Why? The null is a point — “exactly 50%” — so it predicts the observed $50.36\%$ with a definite probability density. The alternative is a distribution. With a wide prior the alternative spreads its mass over a huge range, most of which is far from $50.36\%$. Averaged over the whole range, the alternative model predicts the observed value poorly. So the data look “close enough to 50%” relative to a model that allowed anything. The null wins by being specific.

The takeaway has two parts:

Bayes factors and p-values answer different questions. A p-value asks “if the null were true, how surprising is this result?” A Bayes factor asks “which of two specific models predicts this data better?” When sample size is large, even tiny deviations from the null become very surprising under $H_0$ — so p-values shrink. But the deviation is also small relative to the range the prior allowed, so the Bayes factor favors the null.
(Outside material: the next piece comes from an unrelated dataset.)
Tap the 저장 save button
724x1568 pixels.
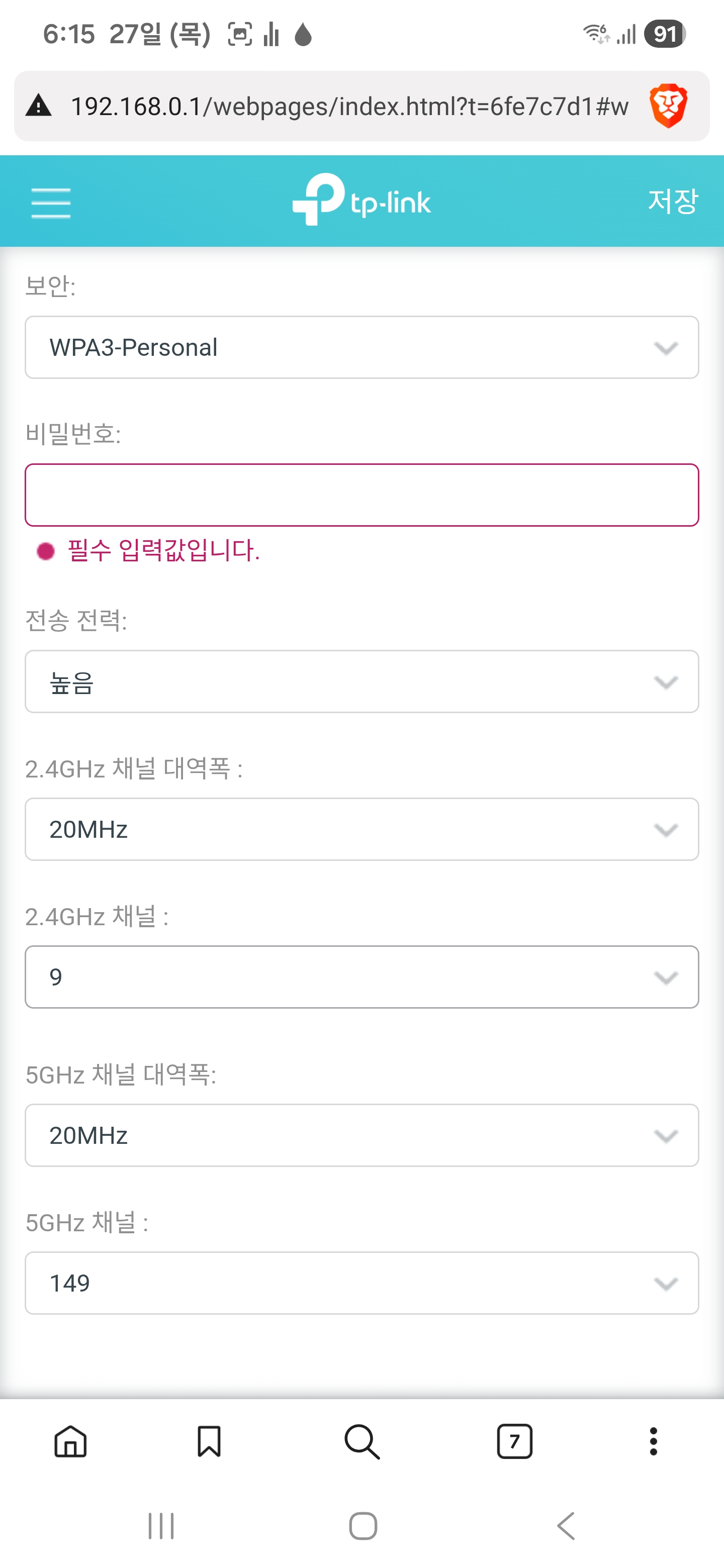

Different questions, different answers, both legitimate.
Don’t use diffuse priors with Bayes factors. A standard practice is to set the prior under $H_1$ to match what you actually believed about plausible effect sizes before seeing the data — informed by the literature, by physical limits, by past studies. Reporting a Bayes factor without disclosing the prior is incomplete.

What not to do: post-hoc power

A surprisingly common move is to take a nonsignificant result, compute the observed (post-hoc) power using $|\hat\beta|$ as the effect size, and report it as evidence for or against the null. This is mathematically useless. For a fixed significance level, observed power is a one-to-one function of the observed p-value: a small p-value gives high observed power, a large p-value gives low observed power, and so the “observed power” carries no information beyond what the p-value already told you.

Hoenig and Heisey (2001), “The Abuse of Power: The Pervasive Fallacy of Power Calculations for Data Analysis” (The American Statistician), is the canonical takedown. Their point: power calculations belong in study design, with a pre-specified effect size. Computing power after the fact using the observed effect adds nothing.

So if a referee or coauthor asks for “observed power” to interpret a null result, redirect to one of the three legitimate methods above instead.

How to report

A clean nonsignificant result writeup includes four things:

Pre-specified SESOI — what magnitude of effect would have mattered, decided before looking at the data, with a citation or substantive justification.
Point estimate and confidence interval — the actual data summary.
Verdict against the SESOI — either equivalence-test result (TOST p-values) or the visual CI-vs-SESOI comparison, with the conclusion stated explicitly: “we can rule out effects larger than $\delta$” vs. “effects up to $\delta$ remain consistent with our data.”
What it would have taken to be definitive — e.g., “to detect an effect of $\delta$ with 80% power would require $n = N^*$, which is $k\times$ our actual sample.” This puts the underpowered case in context.

That language turns a nonsignificant result from “we don’t know” into one of two informative statements: “the effect, if any, is small” or “we can’t tell from this study.”

Did you know?

The standard test framework treats null and alternative asymmetrically by design. Fisher (1935) was explicit: a small p-value rejects the null, but a large one is “absence of evidence, not evidence of absence.” Equivalence testing was developed in the 1970s and 1980s for the bioequivalence question — generic drug X is “as good as” name-brand drug Y — and only later imported into the social sciences.
The “absence of evidence is not evidence of absence” line is sometimes attributed to Carl Sagan, but the phrasing dates at least to the 1990s in clinical-trial methodology, where it was the warning to FDA reviewers about underpowered equivalence trials.
The 2016 ASA statement on p-values (Wasserstein & Lazar) explicitly calls out “a p-value does not measure the probability that the null hypothesis is true.” Equivalence testing and Bayes factors are the standard fixes for the question p-values can’t answer.